START Page text

To Trump or not to Trump.

Argenbright built sizable Atlanta-based security, passenger screening and airport services companies from scratch. Real scratch; not daddy's-money-and-backing scratch.

He grew up in a speck of a Florida town, got cruddy grades in school and pursued a job administering polygraph tests, often on potential job hires. Screening people turned out to be a big jumping off point for him.

In business, as in presidential politics, everyone worries about whether they’re going to get stuck with a bad apple.

Argenbright’s connection with Trump was short-lived and mostly in the distant past. But it influenced his decision on who to vote for.

In the late 1980s, during the farm crisis, Argenbright got involved in helping Annabel Hill, whose husband killed himself in hopes that his wife could use the life insurance payout to keep their Burke County farm. The life insurance money never materialized.

The story reached all the way to Manhattan, where Trump’s then-wife Ivana urged him to call Argenbright to offer assistance.

A hotel freebie

As Argenbright recalls it, Trump invited Hill and her family up to meet him and put them up in his hotel for free. He ended up giving lots of his time to the cause and helped capture media attention to raise contributions from others. It's an episode recounted some during the latest campaign season, including by my colleague Jim Galloway.

“He didn’t commit a lot of money,” Argenbright said. “He was upfront in the beginning: ‘I will help you save your farm, but I’m not just going to write a check and pay off the farm.’”

If he had, Argenbright said, everyone would have been clamoring for him to do that for them as well.

“It was fascinating to watch how he operated,” Argenbright recalled.

Trump, apparently a billionaire by that time, focused on details behind a press event organized to symbolically burn Hill’s mortgage after it had been paid off. He made sure to have a fountain in Trump Tower turned off so it wouldn’t drown out voices during the event. He had paper tested to see if it would burn with sufficient vigor for the cameras. He had three lighters tried to make sure they’d work on cue.

Argenbright’s company later landed contracts to provide security at two or three small Trump buildings as well as at the Trump Shuttle airline. Unfortunately, the airline went belly up a short time later.

While Trump was lambasted on the campaign trail for stiffing many of his contractors, Argenbright said his company was paid in full.

Trump “was as nice as he could be,” Argenbright said. “He was fair and tough.”

Dove hunting in Argentina

After the election, I called Argenbright, who now leads a company called SecurAmerica. He called me back while on a dove hunting trip with clients in Argentina.

He told me he had seen coverage of “awful” stuff from Trump (and Clinton) on the campaign trail. Argenbright told me he was “ashamed” for Trump.

“The majority of my employees are minorities and first-time immigrants,” Argenbright said. He gets, he said, why they wouldn’t vote Trump.

For both Trump and Clinton, he wondered, “could there be a broken moral compass there?”

(Argenbright has been raked over the coals himself. He faced criticism that one of his former companies, Argenbright Security, wasn't rigorous enough in screening airport passengers prior to the 9/11 terrorist attacks. He had sold the business months before the attack.)

In the end, Argenbright voted Trump.

“I thought his attention to detail and his business savvy would be better for America going forward, whether you like him or not.”

Trump got through Argenbright and America’s screening process. We’ll see if he turns out to be a good hire.

END Page text
START Data records

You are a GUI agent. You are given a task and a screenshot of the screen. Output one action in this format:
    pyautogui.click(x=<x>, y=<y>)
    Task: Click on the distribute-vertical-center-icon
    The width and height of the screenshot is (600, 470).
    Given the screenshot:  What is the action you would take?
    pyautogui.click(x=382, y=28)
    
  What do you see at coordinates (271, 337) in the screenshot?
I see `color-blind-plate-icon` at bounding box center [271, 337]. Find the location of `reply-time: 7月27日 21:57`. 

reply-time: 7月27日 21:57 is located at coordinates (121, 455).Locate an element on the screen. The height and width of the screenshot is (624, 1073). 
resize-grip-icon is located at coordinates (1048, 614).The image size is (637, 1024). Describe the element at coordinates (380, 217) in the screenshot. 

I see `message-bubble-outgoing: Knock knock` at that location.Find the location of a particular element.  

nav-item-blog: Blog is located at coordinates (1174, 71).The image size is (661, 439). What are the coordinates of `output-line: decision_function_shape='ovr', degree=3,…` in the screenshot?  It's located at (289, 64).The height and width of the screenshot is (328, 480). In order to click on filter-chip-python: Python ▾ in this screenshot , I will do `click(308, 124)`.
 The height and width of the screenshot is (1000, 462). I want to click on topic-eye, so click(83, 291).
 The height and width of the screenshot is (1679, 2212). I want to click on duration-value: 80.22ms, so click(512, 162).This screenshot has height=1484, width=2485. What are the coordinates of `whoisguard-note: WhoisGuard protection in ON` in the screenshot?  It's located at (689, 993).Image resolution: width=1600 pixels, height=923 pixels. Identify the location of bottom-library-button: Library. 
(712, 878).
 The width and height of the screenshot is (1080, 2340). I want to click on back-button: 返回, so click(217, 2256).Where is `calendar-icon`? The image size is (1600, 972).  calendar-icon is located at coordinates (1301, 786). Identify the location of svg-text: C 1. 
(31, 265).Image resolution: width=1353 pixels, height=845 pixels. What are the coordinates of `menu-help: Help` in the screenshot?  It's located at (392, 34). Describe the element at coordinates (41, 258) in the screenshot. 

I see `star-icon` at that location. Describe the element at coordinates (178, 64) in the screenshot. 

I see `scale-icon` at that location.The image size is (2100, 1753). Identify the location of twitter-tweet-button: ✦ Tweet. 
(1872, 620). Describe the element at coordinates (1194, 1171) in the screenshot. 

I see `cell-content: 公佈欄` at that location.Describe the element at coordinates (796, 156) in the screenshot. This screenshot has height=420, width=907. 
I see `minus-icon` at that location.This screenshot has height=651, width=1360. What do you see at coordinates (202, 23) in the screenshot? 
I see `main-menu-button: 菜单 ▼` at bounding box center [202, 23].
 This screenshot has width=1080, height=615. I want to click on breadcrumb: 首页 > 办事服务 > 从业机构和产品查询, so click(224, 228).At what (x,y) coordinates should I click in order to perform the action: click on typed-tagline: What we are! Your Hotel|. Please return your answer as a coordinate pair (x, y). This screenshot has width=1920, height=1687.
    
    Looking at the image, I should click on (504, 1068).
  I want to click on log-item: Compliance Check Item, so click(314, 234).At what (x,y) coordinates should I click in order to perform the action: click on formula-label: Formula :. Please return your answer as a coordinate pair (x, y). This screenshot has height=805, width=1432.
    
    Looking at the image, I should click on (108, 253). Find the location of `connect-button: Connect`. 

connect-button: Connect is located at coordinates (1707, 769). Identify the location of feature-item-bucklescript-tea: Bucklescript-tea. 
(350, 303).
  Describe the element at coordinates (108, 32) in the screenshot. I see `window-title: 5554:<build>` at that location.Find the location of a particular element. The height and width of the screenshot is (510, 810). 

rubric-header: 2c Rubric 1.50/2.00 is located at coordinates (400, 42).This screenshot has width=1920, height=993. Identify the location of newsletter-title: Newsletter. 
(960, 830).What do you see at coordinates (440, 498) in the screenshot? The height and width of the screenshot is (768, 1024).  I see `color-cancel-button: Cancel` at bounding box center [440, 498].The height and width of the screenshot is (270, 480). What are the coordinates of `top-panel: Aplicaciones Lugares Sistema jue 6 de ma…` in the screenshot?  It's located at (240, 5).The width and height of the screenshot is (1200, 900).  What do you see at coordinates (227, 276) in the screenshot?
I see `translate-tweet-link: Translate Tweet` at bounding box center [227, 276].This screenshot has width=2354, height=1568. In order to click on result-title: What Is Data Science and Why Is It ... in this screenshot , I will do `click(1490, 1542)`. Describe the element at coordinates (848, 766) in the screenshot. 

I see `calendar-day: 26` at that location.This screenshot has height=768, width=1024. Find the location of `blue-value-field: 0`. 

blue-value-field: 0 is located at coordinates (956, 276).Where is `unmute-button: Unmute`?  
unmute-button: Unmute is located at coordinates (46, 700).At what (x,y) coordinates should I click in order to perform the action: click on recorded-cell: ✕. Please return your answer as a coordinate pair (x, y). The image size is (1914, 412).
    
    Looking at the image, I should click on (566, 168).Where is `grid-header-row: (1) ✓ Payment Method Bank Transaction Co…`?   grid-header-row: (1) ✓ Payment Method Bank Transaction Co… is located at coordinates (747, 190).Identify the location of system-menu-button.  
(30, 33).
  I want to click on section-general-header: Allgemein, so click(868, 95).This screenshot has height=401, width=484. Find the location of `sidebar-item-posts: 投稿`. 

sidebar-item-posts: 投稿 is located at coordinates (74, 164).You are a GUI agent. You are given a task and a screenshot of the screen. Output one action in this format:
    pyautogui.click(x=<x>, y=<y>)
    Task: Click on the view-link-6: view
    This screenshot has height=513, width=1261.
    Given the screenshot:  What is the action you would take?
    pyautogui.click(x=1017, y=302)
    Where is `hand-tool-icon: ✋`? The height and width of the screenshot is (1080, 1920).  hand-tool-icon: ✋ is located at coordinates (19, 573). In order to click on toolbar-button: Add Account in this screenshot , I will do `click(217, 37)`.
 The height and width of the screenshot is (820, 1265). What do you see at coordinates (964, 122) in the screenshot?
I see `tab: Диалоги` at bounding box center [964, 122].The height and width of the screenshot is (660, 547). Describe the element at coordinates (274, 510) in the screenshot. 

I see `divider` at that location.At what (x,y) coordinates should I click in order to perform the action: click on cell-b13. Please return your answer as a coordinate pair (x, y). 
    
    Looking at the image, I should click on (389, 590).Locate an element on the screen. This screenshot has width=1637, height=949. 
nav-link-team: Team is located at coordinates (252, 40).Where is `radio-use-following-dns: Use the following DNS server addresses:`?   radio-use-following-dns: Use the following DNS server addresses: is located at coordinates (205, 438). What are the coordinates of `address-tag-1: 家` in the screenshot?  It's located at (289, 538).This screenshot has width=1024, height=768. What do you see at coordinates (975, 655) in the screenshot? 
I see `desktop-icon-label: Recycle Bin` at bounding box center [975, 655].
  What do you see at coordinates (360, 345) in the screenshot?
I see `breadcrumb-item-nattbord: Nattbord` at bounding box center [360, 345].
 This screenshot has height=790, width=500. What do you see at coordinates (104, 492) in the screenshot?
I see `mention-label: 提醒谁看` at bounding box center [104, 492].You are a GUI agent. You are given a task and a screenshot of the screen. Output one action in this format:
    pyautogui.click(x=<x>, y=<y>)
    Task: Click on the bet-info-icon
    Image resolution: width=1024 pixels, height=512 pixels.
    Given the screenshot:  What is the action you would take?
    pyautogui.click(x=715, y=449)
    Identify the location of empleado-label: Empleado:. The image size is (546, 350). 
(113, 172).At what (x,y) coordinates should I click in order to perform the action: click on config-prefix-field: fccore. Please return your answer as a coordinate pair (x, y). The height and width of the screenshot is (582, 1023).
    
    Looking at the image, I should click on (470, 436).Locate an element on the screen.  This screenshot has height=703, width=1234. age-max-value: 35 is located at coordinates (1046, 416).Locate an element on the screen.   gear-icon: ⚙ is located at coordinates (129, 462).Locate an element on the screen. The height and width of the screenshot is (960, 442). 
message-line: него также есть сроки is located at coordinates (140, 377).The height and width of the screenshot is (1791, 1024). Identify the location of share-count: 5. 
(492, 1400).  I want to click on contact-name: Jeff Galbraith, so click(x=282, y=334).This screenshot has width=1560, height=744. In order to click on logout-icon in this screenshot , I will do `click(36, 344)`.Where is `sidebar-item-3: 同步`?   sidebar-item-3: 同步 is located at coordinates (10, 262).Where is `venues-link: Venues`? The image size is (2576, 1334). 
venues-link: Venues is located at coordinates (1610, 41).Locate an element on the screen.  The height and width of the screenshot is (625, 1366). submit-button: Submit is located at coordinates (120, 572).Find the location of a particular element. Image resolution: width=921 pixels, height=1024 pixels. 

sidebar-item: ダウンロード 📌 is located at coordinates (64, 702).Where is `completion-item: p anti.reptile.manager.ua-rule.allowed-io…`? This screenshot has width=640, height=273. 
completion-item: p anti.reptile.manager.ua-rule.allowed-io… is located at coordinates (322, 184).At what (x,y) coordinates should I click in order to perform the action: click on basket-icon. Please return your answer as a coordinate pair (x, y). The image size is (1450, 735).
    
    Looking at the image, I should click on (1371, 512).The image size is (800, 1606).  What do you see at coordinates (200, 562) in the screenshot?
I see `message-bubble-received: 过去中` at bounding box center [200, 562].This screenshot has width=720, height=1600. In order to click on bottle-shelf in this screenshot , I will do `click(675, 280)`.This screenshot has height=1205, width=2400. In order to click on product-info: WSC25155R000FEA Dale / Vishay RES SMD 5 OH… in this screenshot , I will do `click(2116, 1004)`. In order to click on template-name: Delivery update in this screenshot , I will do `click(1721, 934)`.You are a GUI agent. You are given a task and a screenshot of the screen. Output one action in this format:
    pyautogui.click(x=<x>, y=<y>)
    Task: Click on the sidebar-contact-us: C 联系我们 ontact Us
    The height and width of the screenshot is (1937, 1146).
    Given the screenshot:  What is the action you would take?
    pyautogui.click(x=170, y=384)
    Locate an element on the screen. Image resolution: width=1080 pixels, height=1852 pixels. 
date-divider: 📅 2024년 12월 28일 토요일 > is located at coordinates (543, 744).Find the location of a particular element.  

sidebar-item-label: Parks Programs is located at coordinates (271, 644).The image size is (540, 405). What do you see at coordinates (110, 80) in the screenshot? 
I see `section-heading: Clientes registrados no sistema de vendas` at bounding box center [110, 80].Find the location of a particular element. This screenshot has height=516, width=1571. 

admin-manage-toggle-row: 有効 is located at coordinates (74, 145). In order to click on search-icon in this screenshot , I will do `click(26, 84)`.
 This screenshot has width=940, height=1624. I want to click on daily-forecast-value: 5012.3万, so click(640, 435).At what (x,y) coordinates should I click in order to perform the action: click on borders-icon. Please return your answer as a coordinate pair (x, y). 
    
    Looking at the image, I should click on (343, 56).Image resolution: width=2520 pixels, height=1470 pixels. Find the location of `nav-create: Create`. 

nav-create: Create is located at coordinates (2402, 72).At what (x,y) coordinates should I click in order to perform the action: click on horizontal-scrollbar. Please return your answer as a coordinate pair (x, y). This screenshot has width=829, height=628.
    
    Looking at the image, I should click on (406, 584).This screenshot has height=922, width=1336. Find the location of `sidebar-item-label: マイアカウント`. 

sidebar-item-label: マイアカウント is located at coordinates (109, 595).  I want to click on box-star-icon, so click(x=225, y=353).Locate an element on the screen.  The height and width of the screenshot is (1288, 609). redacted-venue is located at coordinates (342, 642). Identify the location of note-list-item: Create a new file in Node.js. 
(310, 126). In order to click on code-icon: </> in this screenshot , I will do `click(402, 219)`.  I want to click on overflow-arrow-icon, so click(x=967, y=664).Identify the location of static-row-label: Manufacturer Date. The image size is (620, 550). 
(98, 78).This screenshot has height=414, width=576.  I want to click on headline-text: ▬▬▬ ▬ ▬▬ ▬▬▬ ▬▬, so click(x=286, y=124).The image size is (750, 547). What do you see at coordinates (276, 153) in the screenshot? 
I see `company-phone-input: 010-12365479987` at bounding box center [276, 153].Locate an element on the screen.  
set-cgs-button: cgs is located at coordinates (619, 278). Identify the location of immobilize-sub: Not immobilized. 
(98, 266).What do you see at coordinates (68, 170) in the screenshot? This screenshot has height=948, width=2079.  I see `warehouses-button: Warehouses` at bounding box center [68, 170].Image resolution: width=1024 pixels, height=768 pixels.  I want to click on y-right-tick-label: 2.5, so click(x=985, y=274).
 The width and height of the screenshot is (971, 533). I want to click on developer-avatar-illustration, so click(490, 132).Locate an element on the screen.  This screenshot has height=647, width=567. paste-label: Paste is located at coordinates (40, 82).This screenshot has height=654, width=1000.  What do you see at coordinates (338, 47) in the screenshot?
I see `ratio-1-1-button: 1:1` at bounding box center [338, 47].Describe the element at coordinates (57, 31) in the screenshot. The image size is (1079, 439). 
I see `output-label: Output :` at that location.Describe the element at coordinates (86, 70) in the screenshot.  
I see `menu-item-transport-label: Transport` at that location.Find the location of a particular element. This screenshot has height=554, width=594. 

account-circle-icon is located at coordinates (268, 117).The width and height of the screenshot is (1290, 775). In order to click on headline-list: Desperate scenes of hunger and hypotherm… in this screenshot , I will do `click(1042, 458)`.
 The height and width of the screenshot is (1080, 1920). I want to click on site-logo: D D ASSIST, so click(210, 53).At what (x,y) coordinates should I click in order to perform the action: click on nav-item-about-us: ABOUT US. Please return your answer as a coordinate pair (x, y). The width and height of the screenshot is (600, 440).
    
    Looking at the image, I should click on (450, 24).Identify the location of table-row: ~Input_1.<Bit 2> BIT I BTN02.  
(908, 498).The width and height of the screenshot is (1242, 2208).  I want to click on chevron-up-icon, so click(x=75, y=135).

END Data records

=== Complete the following ===
1 – List every person named in the article about Argenbright and Trump.
2 – Edit the part of the article about Argenbright and Trump that opens with the words "Dove hunting in" and closes with "clients in Argentina.", changing "clients" to "colleagues".

=== Solved problems ===
1 – Argenbright, Trump, Annabel Hill, Ivana, Jim Galloway, Clinton

2 –
Dove hunting in Argentina

After the election, I called Argenbright, who now leads a company called SecurAmerica. He called me back while on a dove hunting trip with colleagues in Argentina.